Eleven days away from the start of the fiscal year, the record of this Republican Congress on the economy shows that we have not completed a budget or a single appropriations bill.

Fiscal irresponsibility has reached unprecedented new lows, depending on how you look at it. The debt limit has been raised for the fifth time in as many years to almost $10 trillion.

Perhaps we shouldn't be worried. After all, the President's budget director said last month that $200 billion annual deficits are sustainable indefinitely. Apparently normal budget rules don't apply to this administration.

But they do apply to a middle-class family of four living on Long Island whose monthly cost-of-living expenses, due mostly to rising gas prices and health care costs, are rapidly exceeding wage increases. Perhaps their creditors and collection agents will understand that outstanding debts owed by families sinking deeper into red ink are sustainable indefinitely.

We can fix this mess. We have the blueprint; a new direction for America. And we only need to look to past and proven methods, like the pay-as-you-go budget rules that were enforced in the previous administration and produced surpluses that helped us start buying down our national debt.

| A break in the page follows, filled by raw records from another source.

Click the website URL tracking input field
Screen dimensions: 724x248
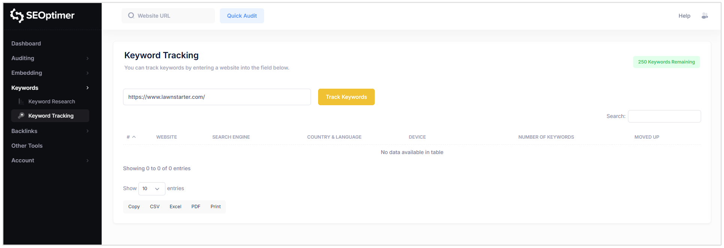(x=217, y=97)
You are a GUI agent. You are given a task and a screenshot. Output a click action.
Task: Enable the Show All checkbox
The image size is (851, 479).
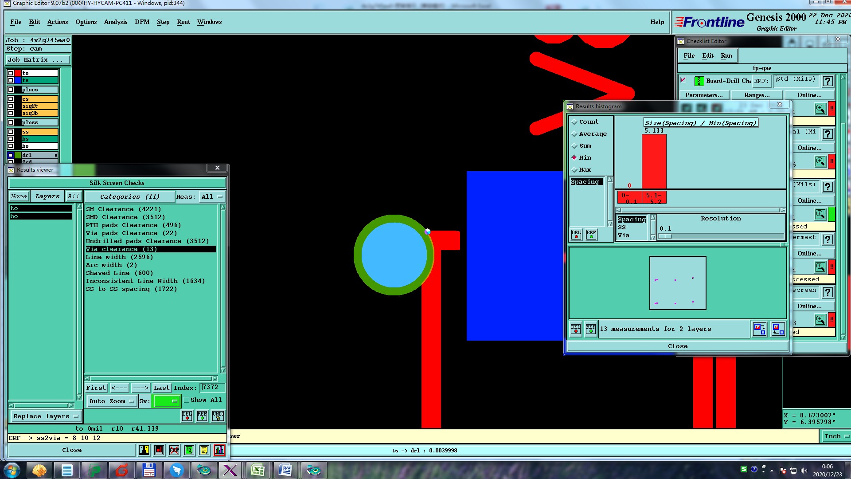187,400
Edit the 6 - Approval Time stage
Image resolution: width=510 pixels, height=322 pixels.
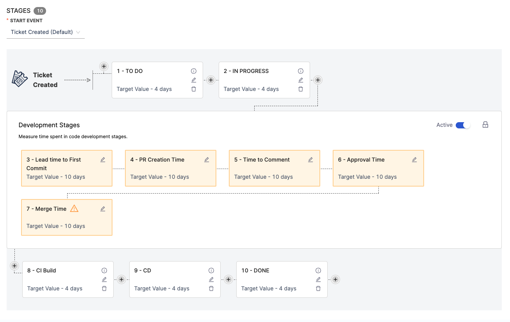pyautogui.click(x=414, y=160)
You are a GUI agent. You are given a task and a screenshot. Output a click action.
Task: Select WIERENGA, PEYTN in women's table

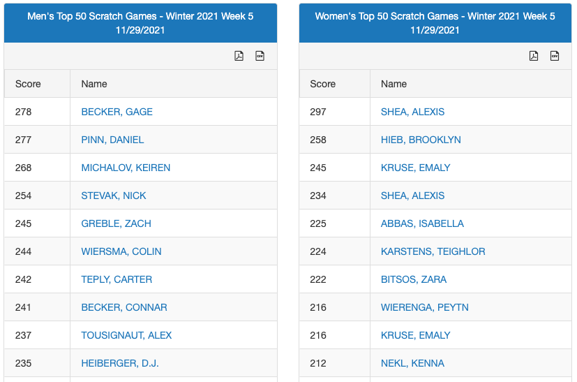(425, 307)
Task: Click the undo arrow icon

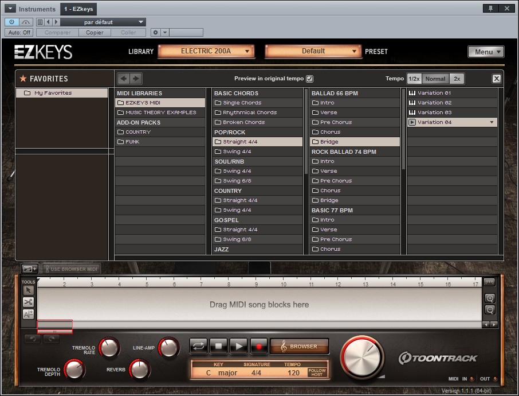Action: pos(33,339)
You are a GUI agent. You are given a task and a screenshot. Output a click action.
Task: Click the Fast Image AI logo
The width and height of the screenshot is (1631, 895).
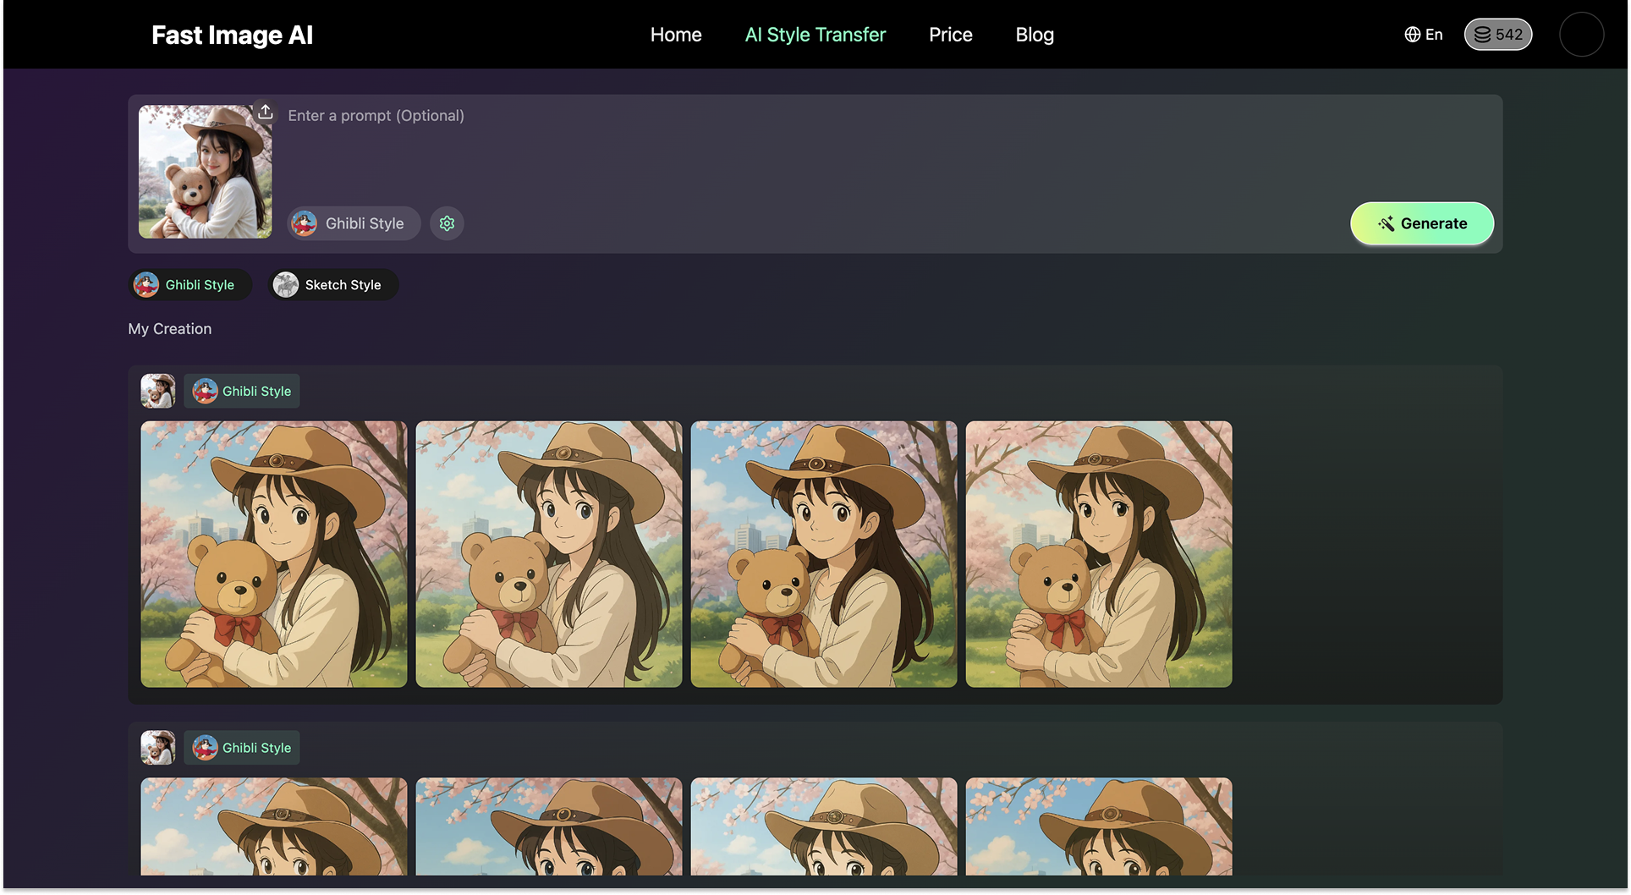232,35
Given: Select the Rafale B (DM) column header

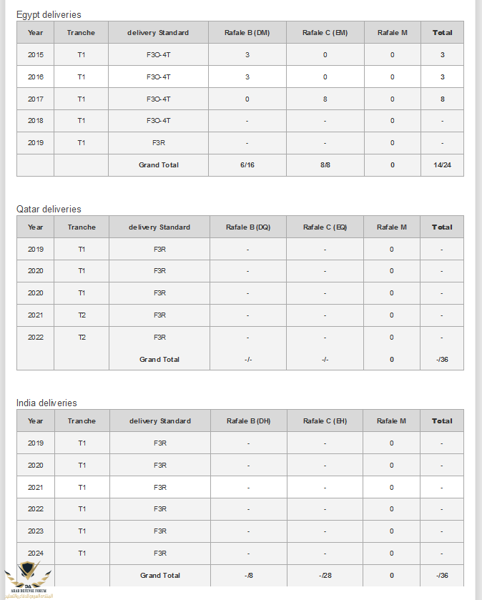Looking at the screenshot, I should pos(247,32).
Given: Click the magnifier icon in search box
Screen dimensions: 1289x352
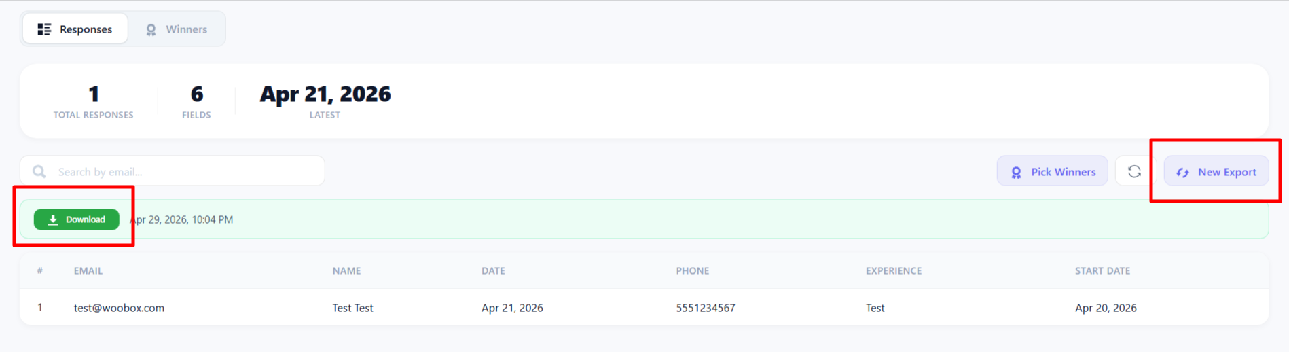Looking at the screenshot, I should [39, 171].
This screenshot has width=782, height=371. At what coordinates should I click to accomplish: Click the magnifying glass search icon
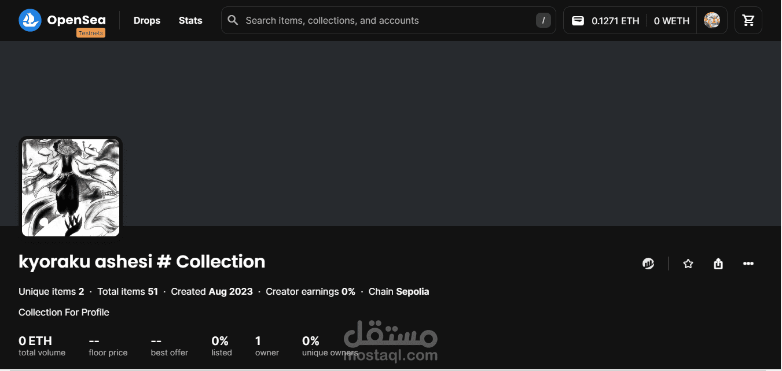[x=233, y=21]
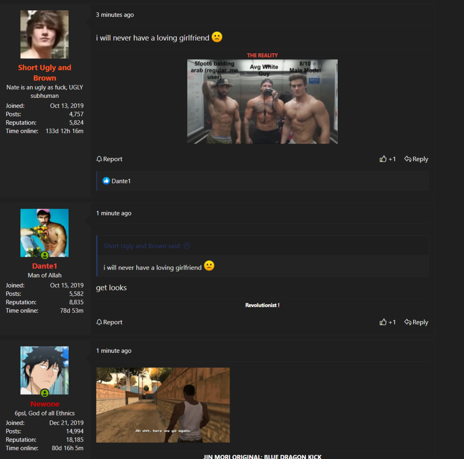Open the 'THE REALITY' meme image
This screenshot has height=459, width=464.
(262, 101)
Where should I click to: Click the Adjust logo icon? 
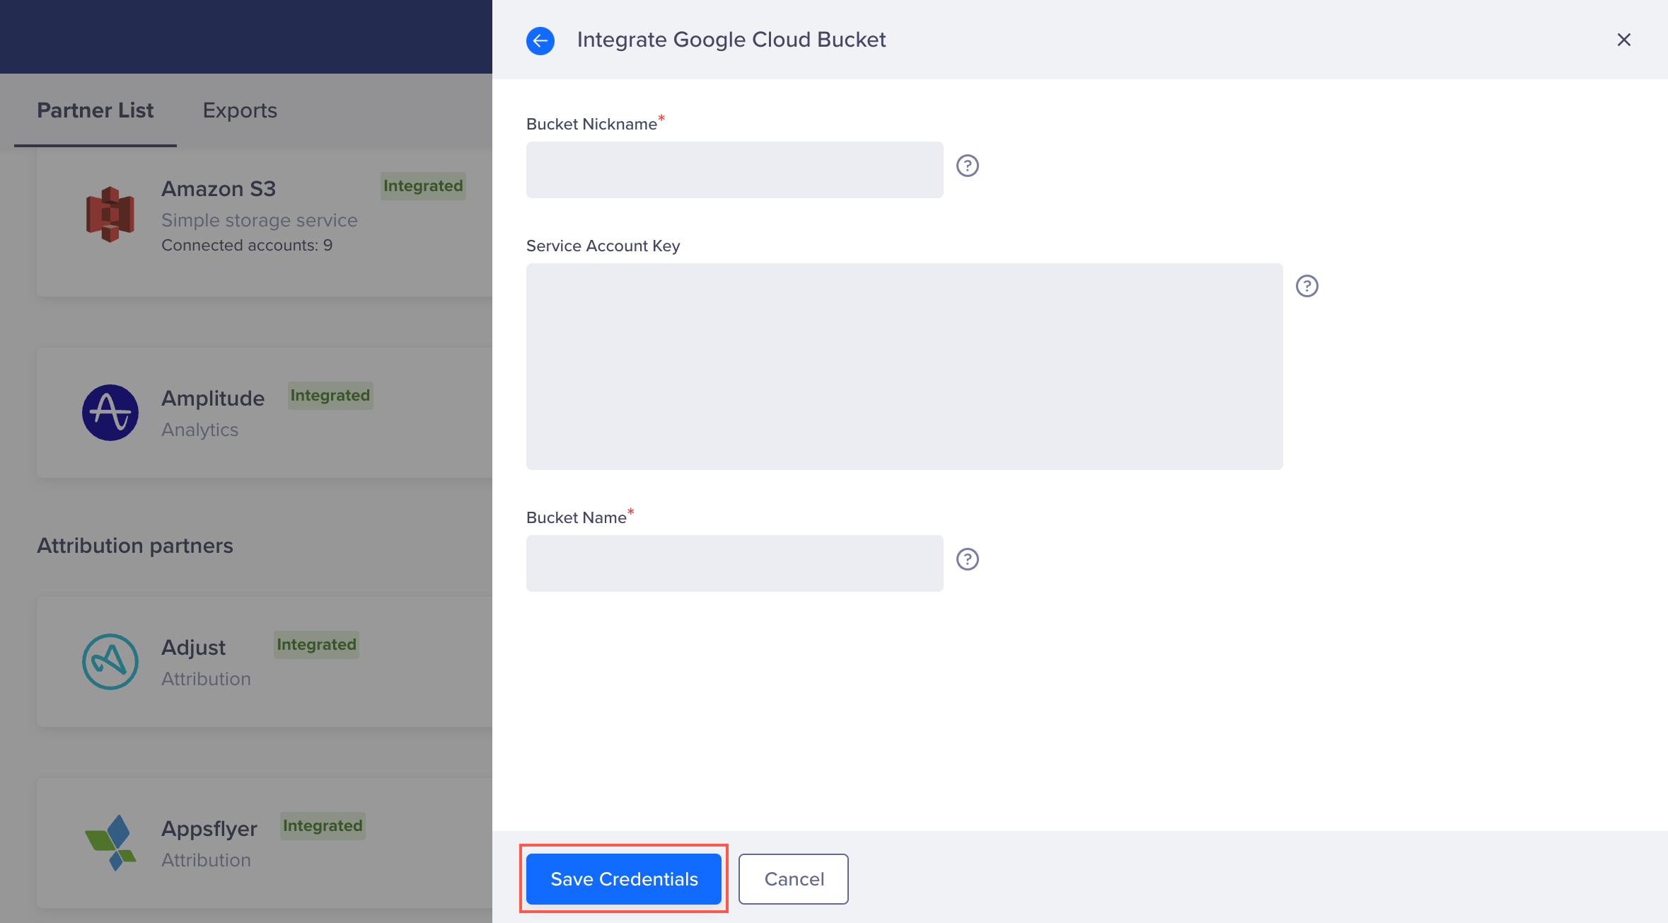point(110,662)
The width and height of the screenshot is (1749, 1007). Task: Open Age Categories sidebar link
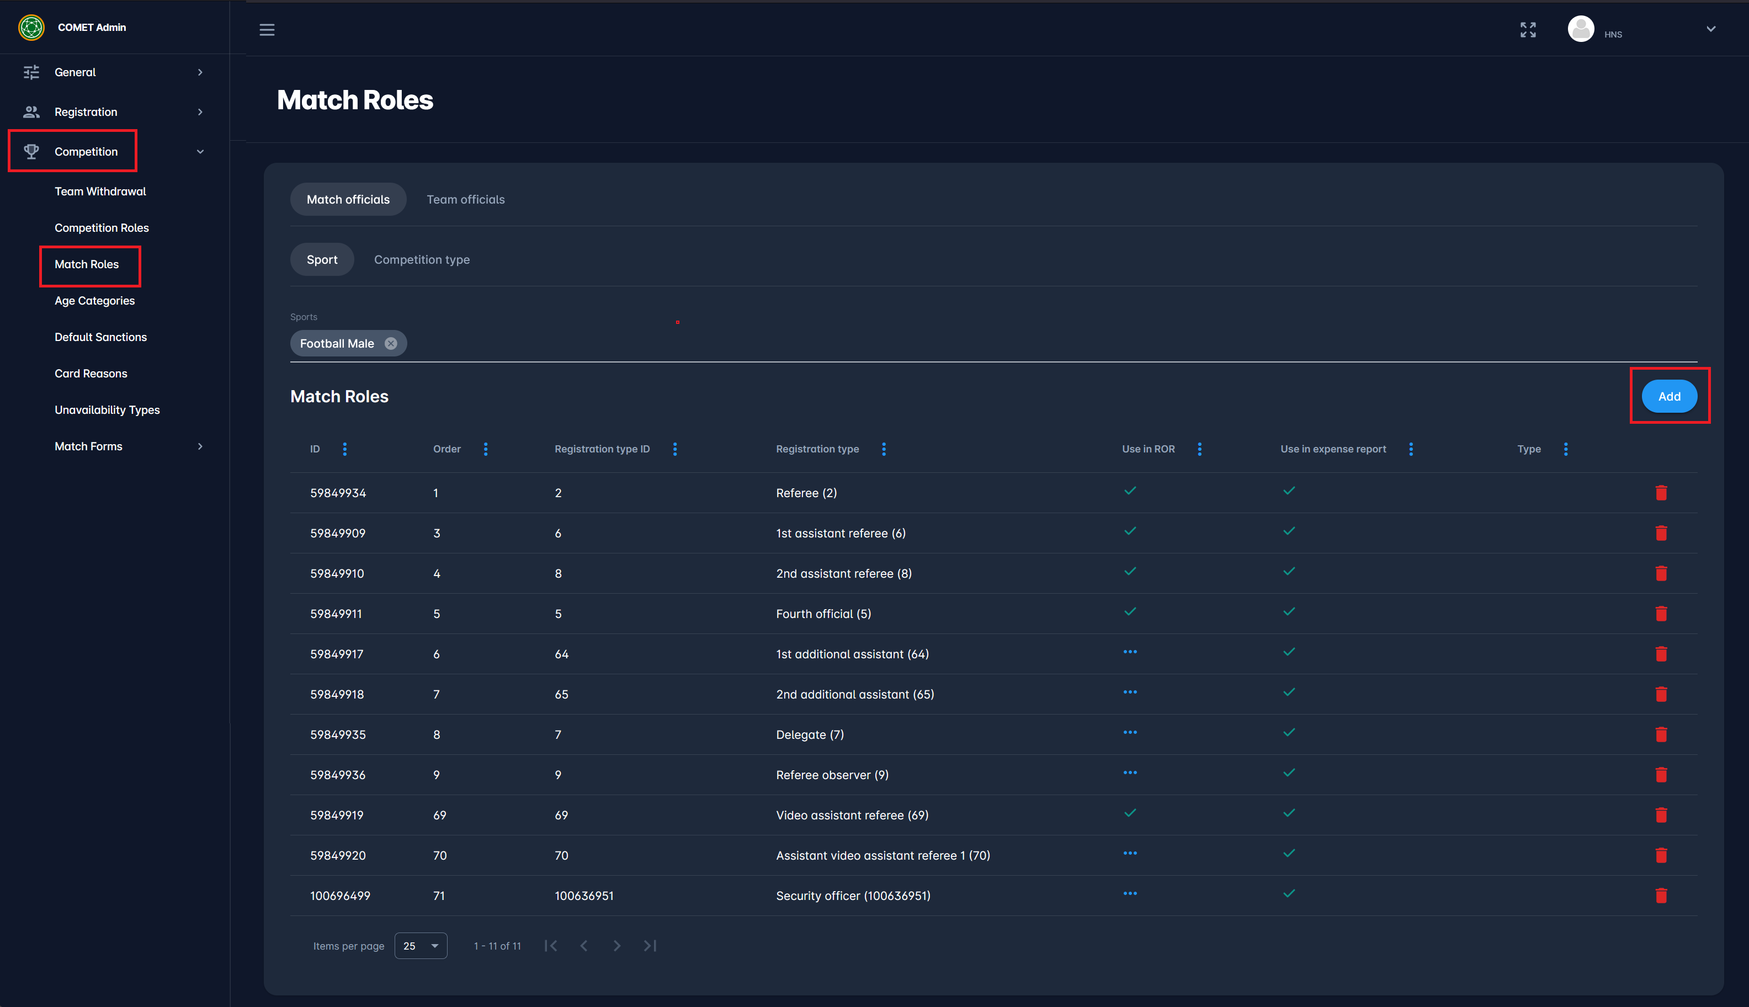pyautogui.click(x=95, y=300)
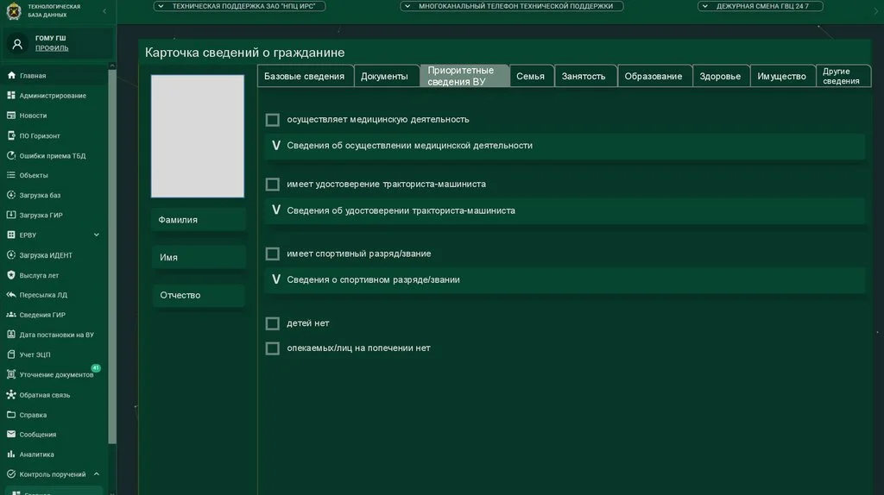Open Администрирование via its sidebar icon
This screenshot has width=884, height=495.
click(12, 96)
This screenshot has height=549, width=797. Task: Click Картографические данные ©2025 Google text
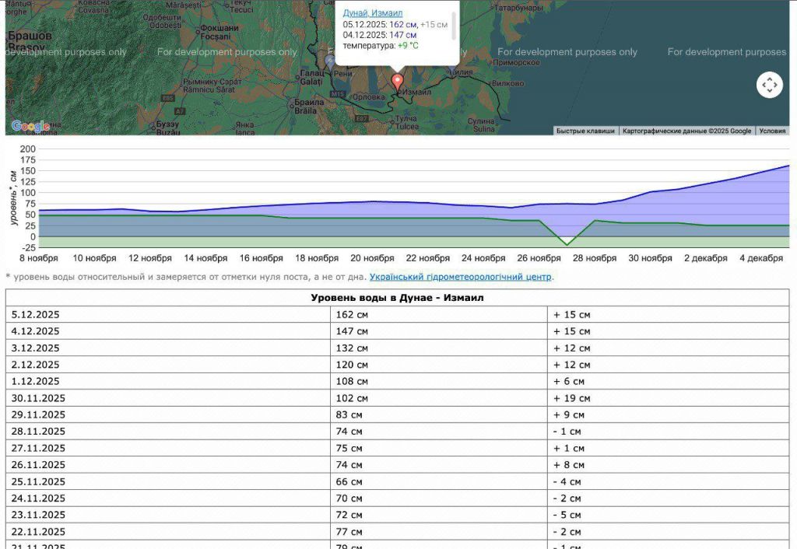(686, 131)
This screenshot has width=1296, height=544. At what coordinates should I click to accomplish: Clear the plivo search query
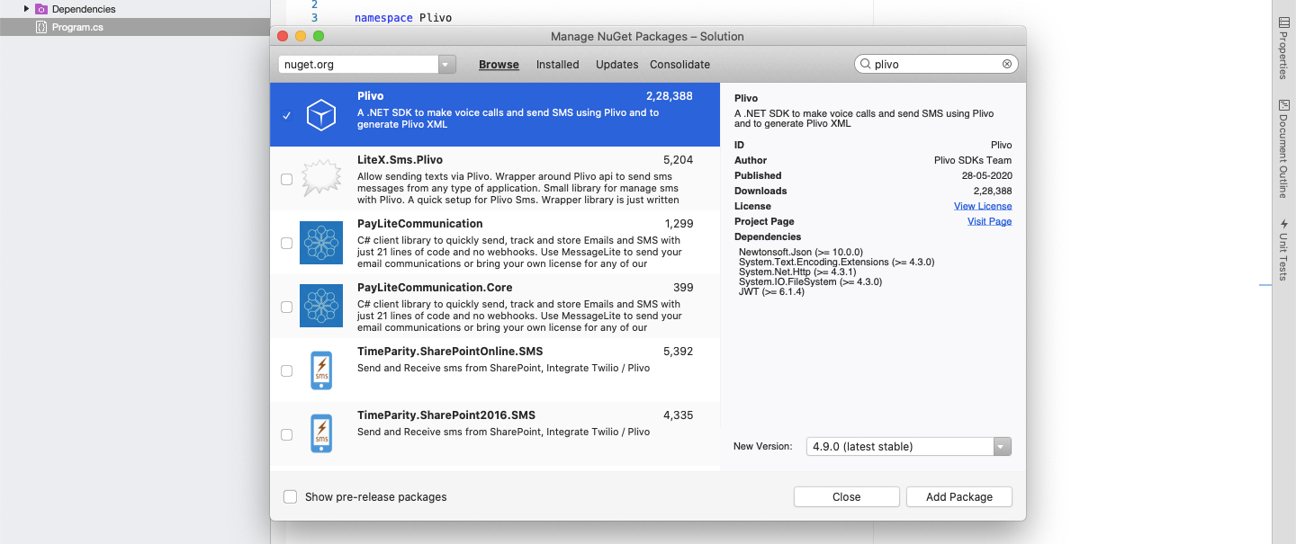(1006, 63)
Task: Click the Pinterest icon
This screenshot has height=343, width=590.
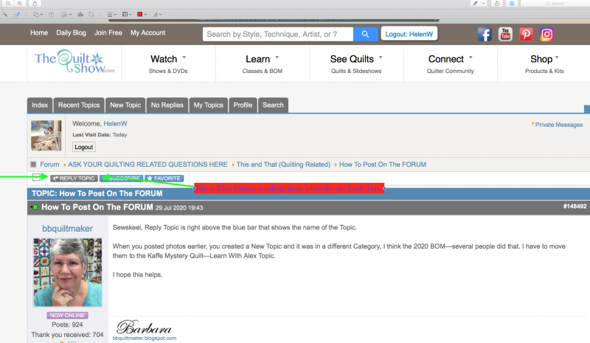Action: (526, 34)
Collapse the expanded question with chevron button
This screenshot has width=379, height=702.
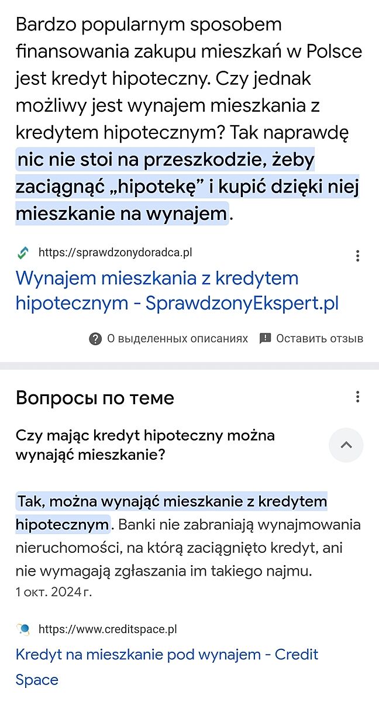[x=346, y=445]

Indeed, we Democrats resolve to restore what should be the goals of our Federal budget, to reflect the priority of our Nation, to build a strong economy, and to set policies that reflect the values and priorities of the mainstream of Americans.

Mr. Speaker, I look forward to working with all of my colleagues who recognize that it is long past time to reverse course on this economy and support a new direction for America.